--- DATA EXTRACT ---

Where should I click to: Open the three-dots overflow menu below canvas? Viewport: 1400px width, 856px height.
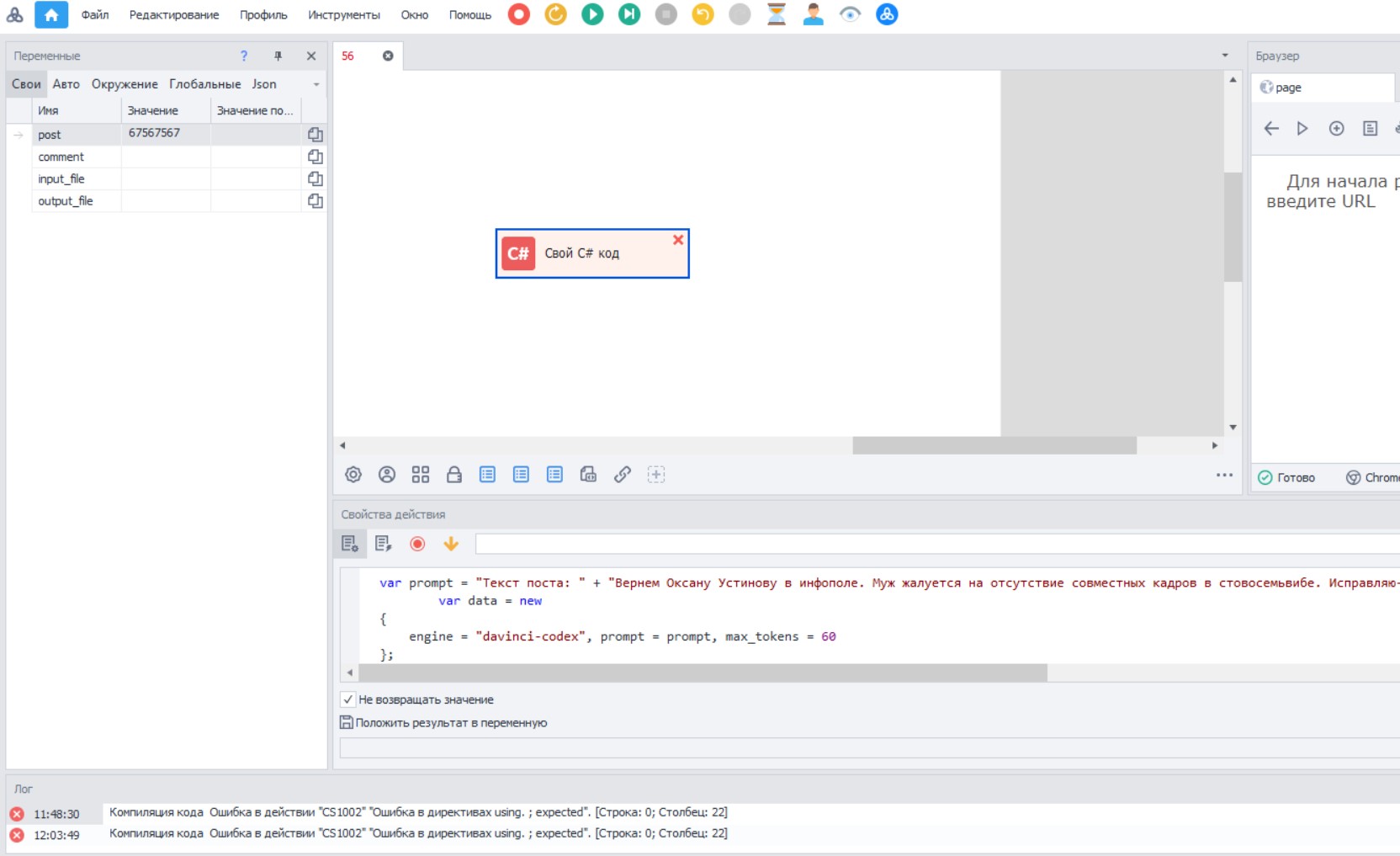1224,475
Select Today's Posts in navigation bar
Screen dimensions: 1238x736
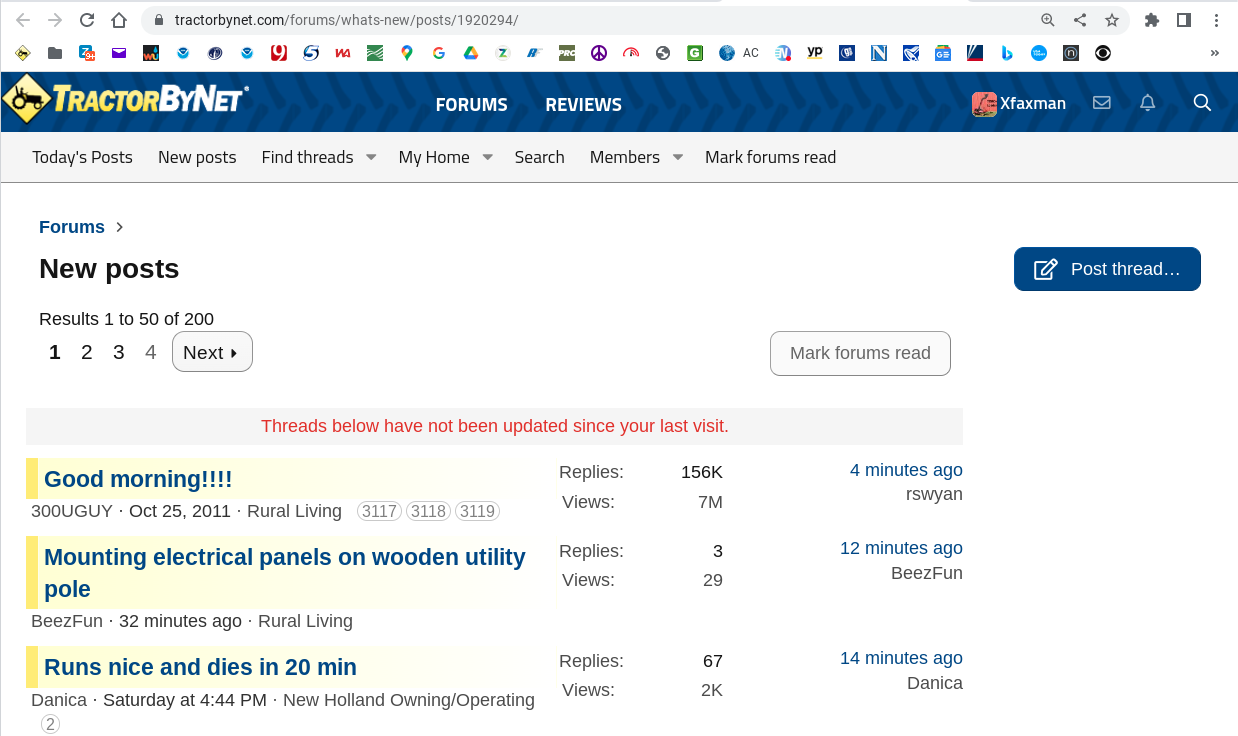82,157
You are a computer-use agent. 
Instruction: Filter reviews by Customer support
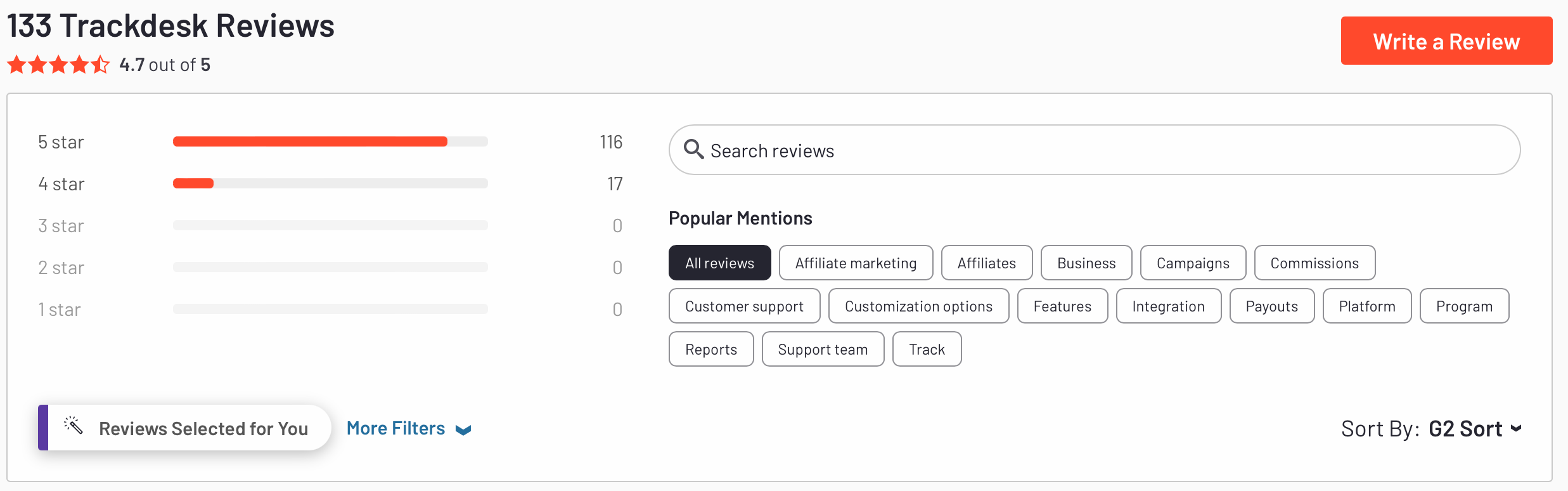(x=744, y=306)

---

*TASK TO COMPLETE*.
With pictures left out, extract the lines from the one containing "Screen dimensions: 1238x736" to the end of the material above, both included, exactly as written.

*EXERCISE OUTPUT*.
Screen dimensions: 1238x736
82,157
You are a computer-use agent. 
Instruction: Filter reviews by Customer support
(x=744, y=306)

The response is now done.